There are some nouns in there, but they are only counted when used as attributive nouns to modify other nouns, e.g. ‘NATO countries’, or ‘ObamaCare website’.
NastyWriter 2.0.1
Posted by Angela Brett in NastyWriter on November 28, 2020

I came upon a secret stash of free time, so I finally put finishing touches on the Siri Shortcuts I’d added to NastyWriter, made the app work properly in Dark Mode, added the latest gratuitous insults harvested from Twitter (I’ll write another post about how I did that), and released it. Then somebody pointed out something that still didn’t work in Dark Mode, so I fixed that and a few related things, and released it again. Thus NastyWriter’s version number (2.0.1) is the reverse of what it was before (1.0.2.)

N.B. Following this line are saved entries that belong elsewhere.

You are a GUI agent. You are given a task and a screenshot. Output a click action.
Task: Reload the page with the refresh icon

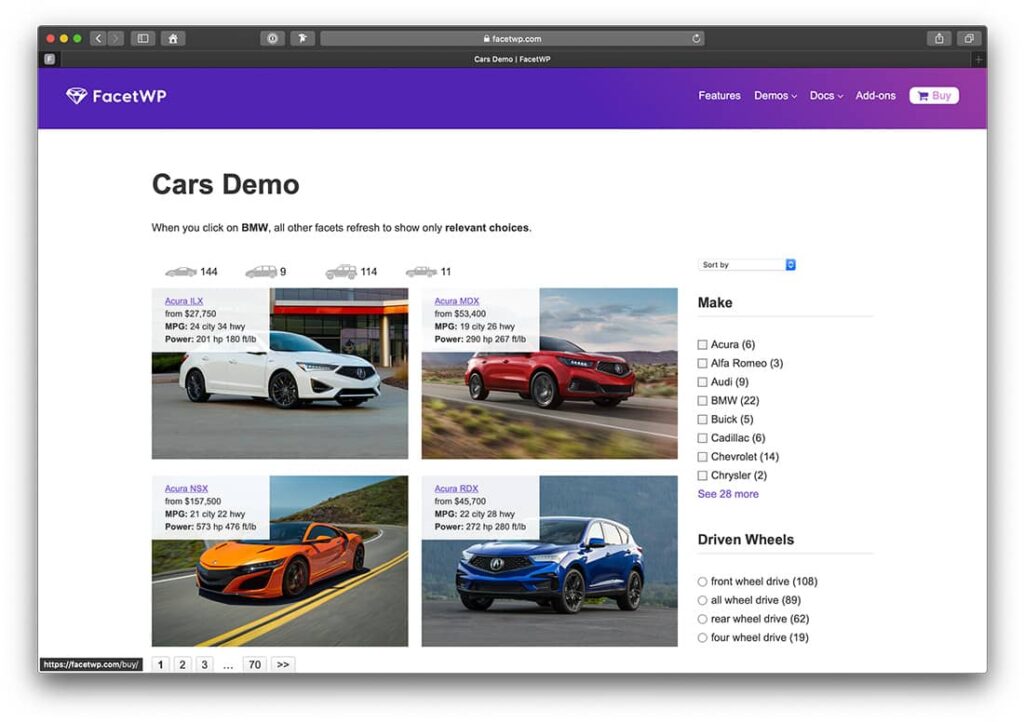tap(696, 39)
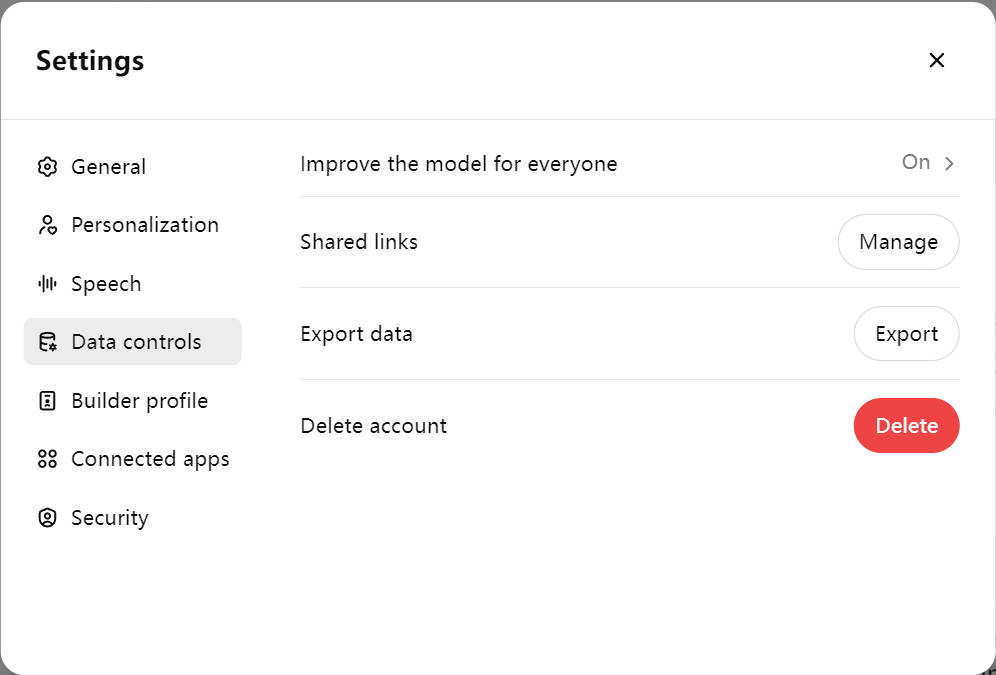Click the Security shield icon
Screen dimensions: 996x675
[47, 518]
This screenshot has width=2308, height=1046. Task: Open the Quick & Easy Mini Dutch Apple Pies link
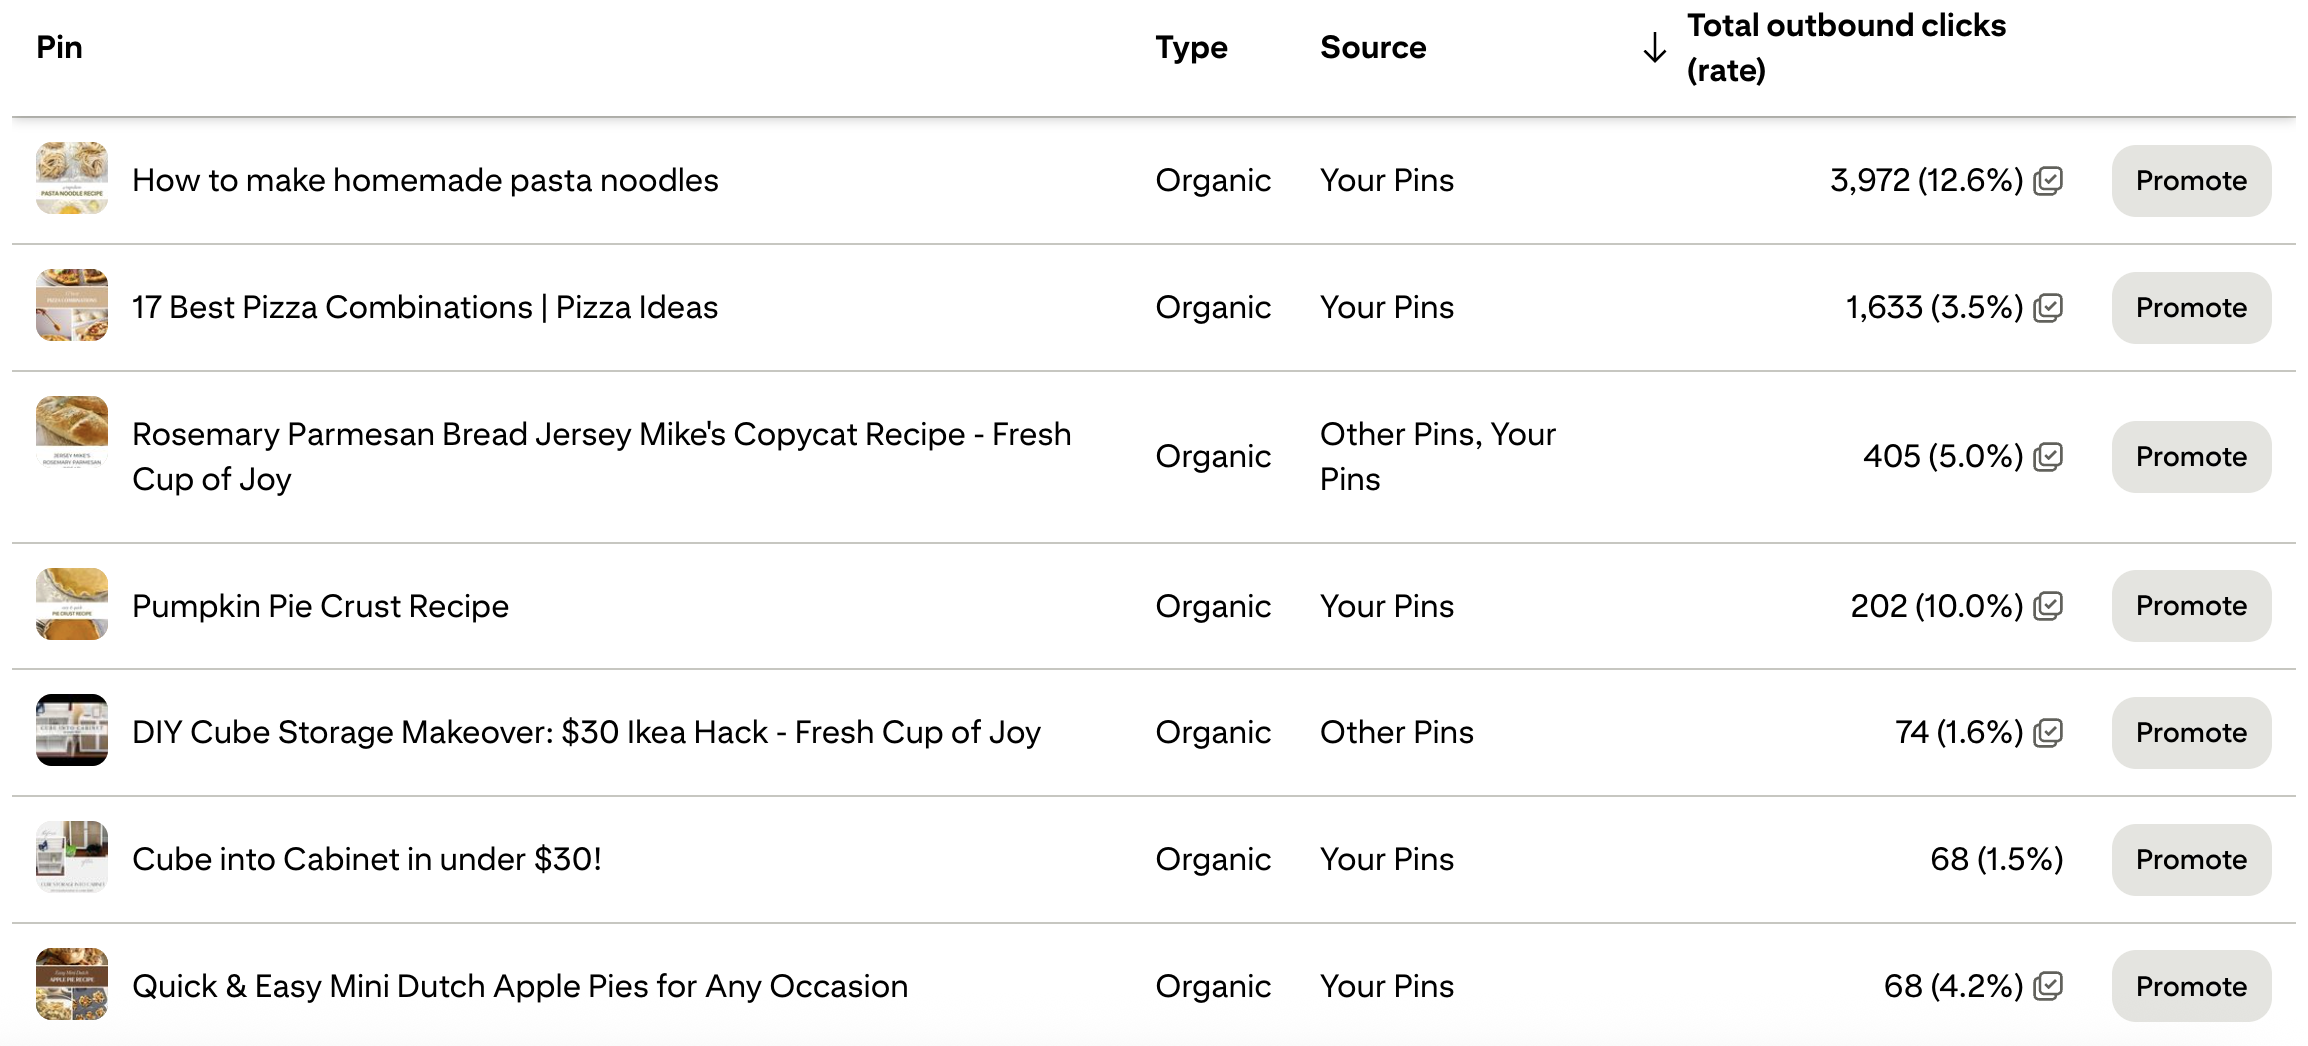point(520,986)
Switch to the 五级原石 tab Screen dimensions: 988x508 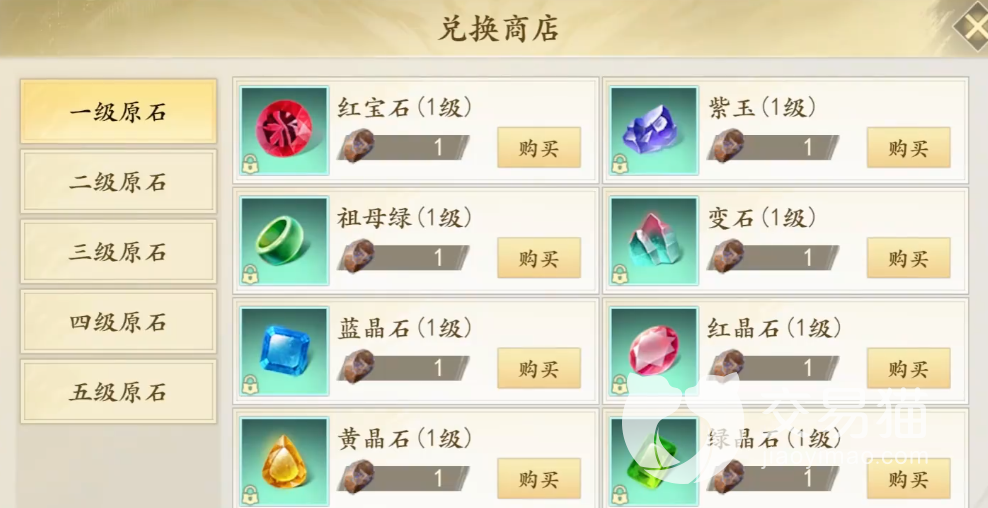118,391
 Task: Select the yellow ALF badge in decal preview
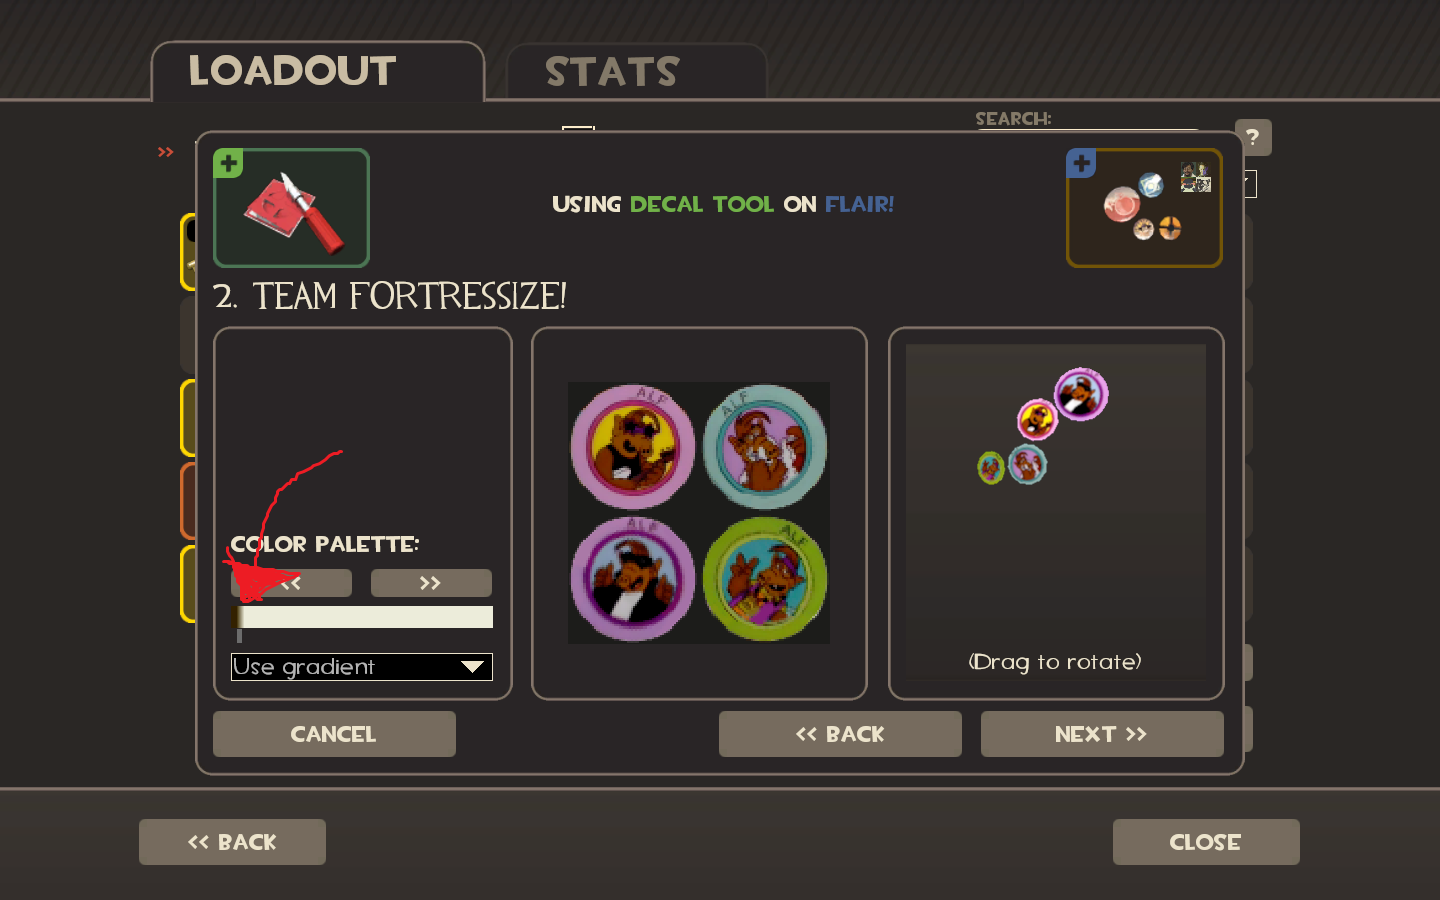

I added Siri Shortcuts to NastyWriter soon after iOS 12 came out, just to learn a bit about them. You can add a shortcut with whatever text you’ve entered, and then run the shortcut whenever you like to get a freshly-nastified version of the same text.
There’s also a ‘Give me an insult’ shortcut (which you can find in the Shortcuts app) which just gives a random insult, surrounded by unpleasant emoji.
As I added these soon after iOS 12 came out, they don’t support parameters, which are new in iOS 13. I may work on that next, so you’ll be able to nastify text on the fly, or nastify the output from another shortcut as part of a longer workflow.
Since Tom Lehrer recently released all his music and lyrics into the public domain, I took this opportunity to update the screenshots of NastyWriter in the App Store to show Tom Lehrer’s song ‘She’s My Girl’ where they had previously shown Shakespeare’s Sonnet 18. You can read a full nastification of this on the NastyWriter tumblr.